Dynamic port resilience assessment in the maritime network: modeling flow evolution and cascading failure
提出一个框架,结合动态分配模型与韧性三角形和基于矩的指标,评估港口在海上网络故障后的动态韧性,并通过亚欧网络案例揭示拥堵模式的空间与时间异质性。
Ports are critical to international trade but are highly vulnerable to disruptions, which can trigger cascading congestion across maritime networks. Evaluating port resilience under such dynamic conditions is challenging. This paper proposes a framework to assess dynamic port resilience after network failures, integrating dynamic allocation models with both resilience triangle and moment‑based metrics. Key features include: (1) Queuing theory to capture weekly variations in port operations, estimating efficiency dynamically; (2) Prediction and inertia parameters for shipping routes and ports to reflect adaptive adjustments in the network; (3) Differentiated reallocation strategies to simulate maritime-specific characteristics. A case study on the Asia-Europe maritime network validates the framework, revealing spatial and temporal heterogeneity in congestion patterns.
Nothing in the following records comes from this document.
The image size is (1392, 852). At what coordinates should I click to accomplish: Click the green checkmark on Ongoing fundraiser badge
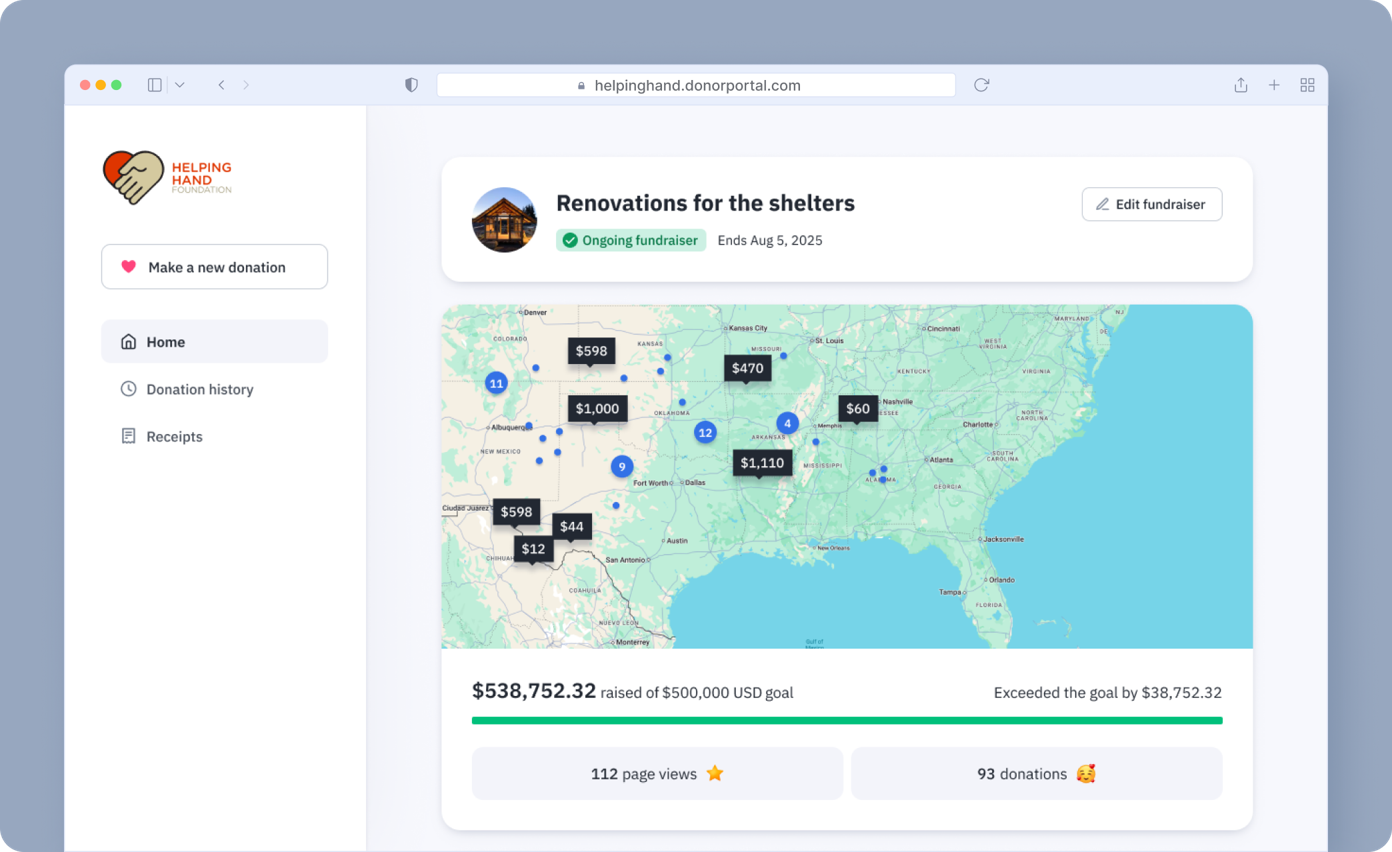click(x=571, y=240)
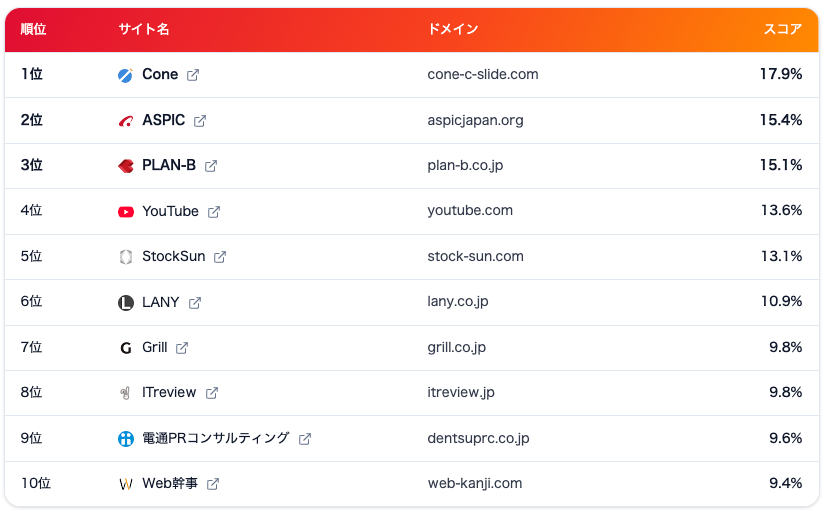826x515 pixels.
Task: Click the 順位 column header
Action: click(x=33, y=29)
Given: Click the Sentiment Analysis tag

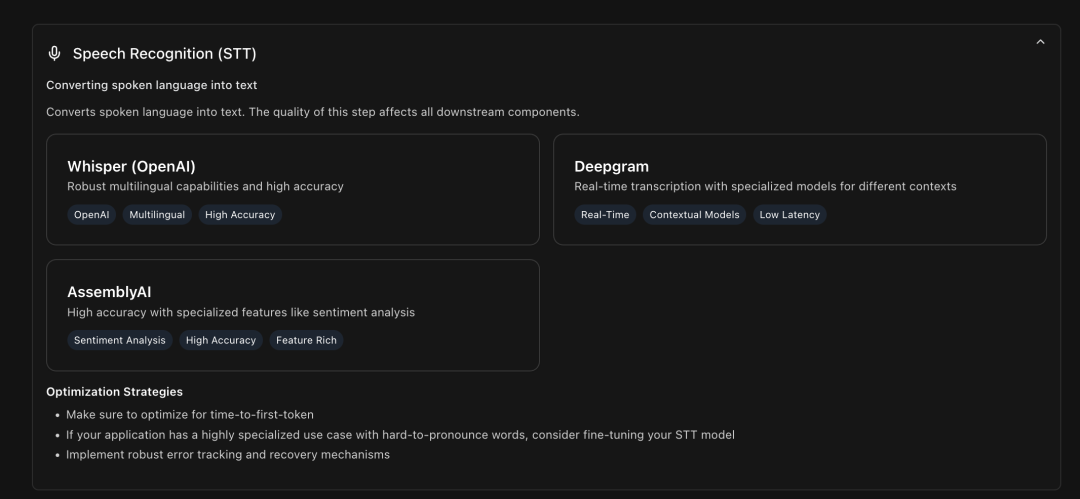Looking at the screenshot, I should [x=120, y=340].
Results show that higher prediction parameters, especially for shipping routes, stabilize resilience faster, while moderate inertia parameters enhance resilience, with optimal effects achieved through balanced route inertia and port inertia. Moment‑based metrics further reveal contrasting pathways. High prediction produces faster but volatile recovery, while moderate inertia supports more stable and coordinated adaptation. Validation against the 2021 Yantian Port disruption confirms that adaptive settings with strong prediction and moderate inertia yield operational patterns similar to the observed data. These findings reveal key trade‑offs between agility and stability and provide operational insight into mitigating congestion and enhancing resilience in maritime networks.